We are born fallen creatures as Romans 3:23 reminds us, “… for all have sinned and fall short of the glory of God,” and we are therefore born enslaved to sin, like it or not.
But that’s just the start.
We then go on demonstrating our hereditary enslavement to sin by accumulating various vices throughout our lives, which have a habit of becoming our “masters” if we let them — reinforcing their authority every time we yield to their promptings.
As anyone in a drug or alcohol recovery program will attest, once one vice is removed, it a mistake to believe that everything else is OK.
You need to look deeper. That pesky underlying condition of sin remains unless remedied by a new birth in Christ, as written in 1 Corinthians 15:22: “For as in Adam all die, so also in Christ all will be made alive.”
This is a difficult pill to swallow, particularly for people who pride themselves in their religious devotion.

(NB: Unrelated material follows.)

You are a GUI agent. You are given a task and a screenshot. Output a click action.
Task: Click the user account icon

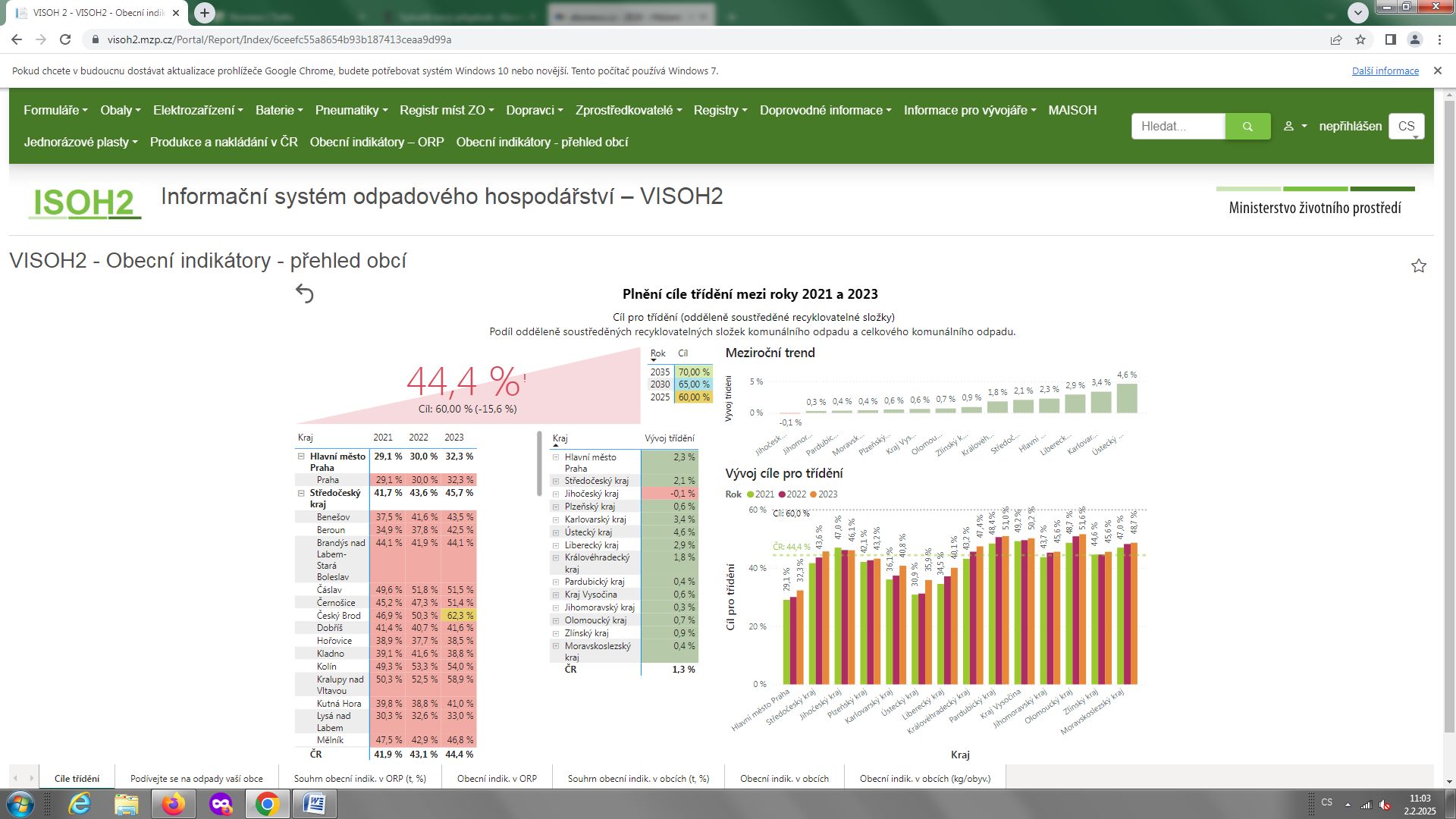[1288, 127]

In John 8:31-47, in a particularly testy exchange between Jesus and the religious leaders in Jerusalem, this truth “hit the fan” more than once:
“They (Pharisees) answered Him (Jesus), ‘We are Abraham’s descendants and have never been enslaved to anyone; how is it that You say, ‘You will become free’?’ Jesus answered them, ‘Truly, truly I say to you, everyone who commits sin is a slave of sin … So if the Son sets you free, you really will be free … The one who is of God hears the words of God; for this reason you do not hear them, because you are not of God.’”

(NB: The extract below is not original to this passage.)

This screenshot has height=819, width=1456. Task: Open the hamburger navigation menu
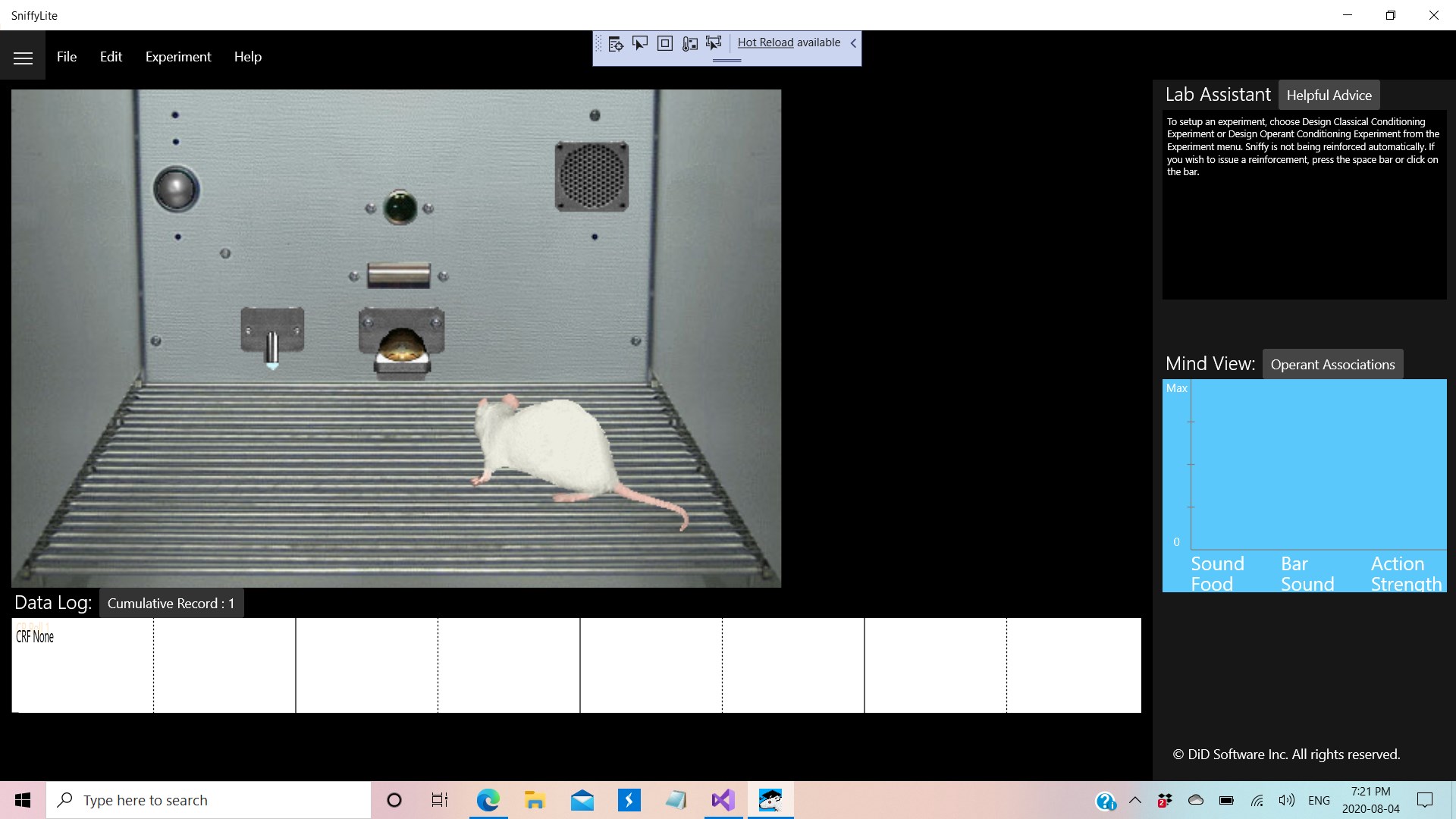[x=23, y=58]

“The good man, though a slave, is free; the wicked, though he reigns, is a slave … the slave of as many masters as he has vices.”
Saint Augustine
Jesus’ words cut deep. The next thing we see them doing is accusing Jesus of having a demon and picking up stones to put Him to death.
Two Choices
The Apostle Paul at one time took great pride in his religious credentials. But after one face-to-face “interview” with the risen Savior on the road to Damascus, he came away profoundly, irreversibly changed into a much wiser man.

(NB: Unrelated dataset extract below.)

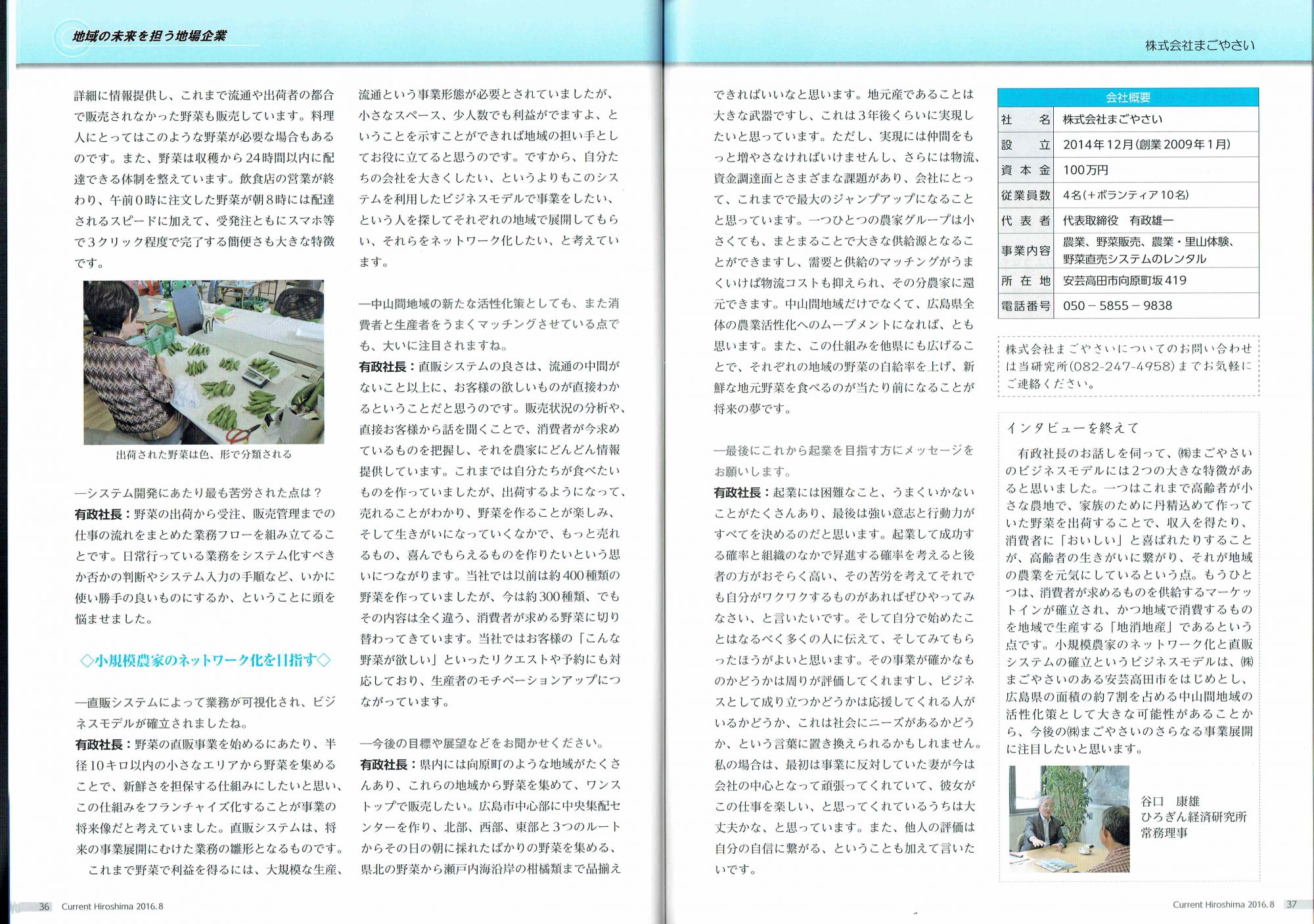Click the vegetable sorting photo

Later He wrote in Romans 6:16-17:
“Do you not know that the one to whom you present yourselves as slaves for obedience, you are slaves of that same one whom you obey, either of sin resulting in death, or of obedience resulting in righteousness? But thanks be to God that though you were slaves of sin, you became obedient from the heart to that form of teaching to which you were entrusted …”
Bob Dylan once wrote a song entitled, “You Got to Serve Somebody.” True. As I’ve written before, “Spiritually, there is no such thing as being totally free.”
There are only two choices, either you serve the Devil or God; either you are enslaved to sin or to God.
Again, Paul wrote in Romans 6:21-23:
“Therefore, what benefit were you then deriving from the things of which you are now ashamed? For the outcome of those things is death. But now having been freed from sin and enslaved to God, you derive your benefit, resulting in sanctification, and the outcome, eternal life. For the wages of sin is death, but the gracious gift of God is eternal life in Christ Jesus our Lord.”
Talking Life and Death
Getting out from under the spiritual legacy of our birthparent, Adam, is critical to securing our heaven-bound position in Christ (our last Adam). As foretold in Revelation 20, if you don’t get free from Adam No. 1, then you will go down with/in him, “Then Death and Hades were thrown into the lake of fire. This is the second death, the lake of fire. And if anyone’s name was not found written in the book of life, he was thrown into the lake of fire.”
How About You?
Still treating those “little” vices as playthings? They are not your friends, they are your masters, and they point to an underlying cause that needs to be addressed while there is still time.